_SELECTED EXCERPT:_
+---+
I've got a newbie question. I can see that most sellers prefer cash buyers. I've got a finite amount of cash that I can spend on investing, but I don't want to sink it all into one property. So, could I buy in cash, and then pull a large percentage of the money out by refinancing or taking a home equity loan? And then repeat the process with a less expensive property? What would the ramifications of such an approach be? How do the rates for the different kinds of loans compare?
Or am I way off the mark, and this isn't even possible?
Welcome to BiggerPockets!
Of course sellers prefer an all-cash buyer, but that's usually not in your best interest.
Financing your purchase at the time of the acquisition will be the best way to go because you'll have the lowest interest-rate and the highest LTV.
Doing a cash purchase and then refinancing will not give you the most favorable terms.
The only exception to this is if it's an incredible deal that requires a quick close and you have no choice but to purchase it using all cash. A specific property at an auction that you've done your due diligence on would be a good example of this.
+---+
_DATASET EXCERPT:_
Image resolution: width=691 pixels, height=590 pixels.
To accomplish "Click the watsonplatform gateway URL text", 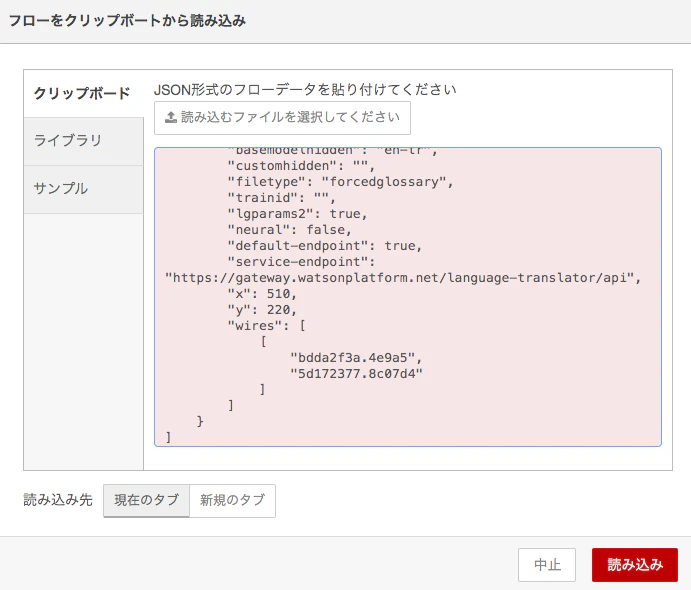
+---+
_REQUIRED ACTIONS:_
- A) In the cash-buying thread, retype the passage starting with "Welcome to BiggerPockets!" and going on through "example of this.".
- B) In the cash-buying thread, what does the reply give as a good example of a deal where buying with all cash is the only choice?
- C) Which sentences in the cash-buying thread end with a question mark? List every one.

_OUTPUTS FOR THE TASKS:_
- A)
Welcome to BiggerPockets!
Of course sellers prefer an all-cash buyer, but that's usually not in your best interest.
Financing your purchase at the time of the acquisition will be the best way to go because you'll have the lowest interest-rate and the highest LTV.
Doing a cash purchase and then refinancing will not give you the most favorable terms.
The only exception to this is if it's an incredible deal that requires a quick close and you have no choice but to purchase it using all cash. A specific property at an auction that you've done your due diligence on would be a good example of this.

- B) A specific property at an auction that you've done your due diligence on.

- C)
- So, could I buy in cash, and then pull a large percentage of the money out by refinancing or taking a home equity loan?
- And then repeat the process with a less expensive property?
- What would the ramifications of such an approach be?
- How do the rates for the different kinds of loans compare?
- Or am I way off the mark, and this isn't even possible?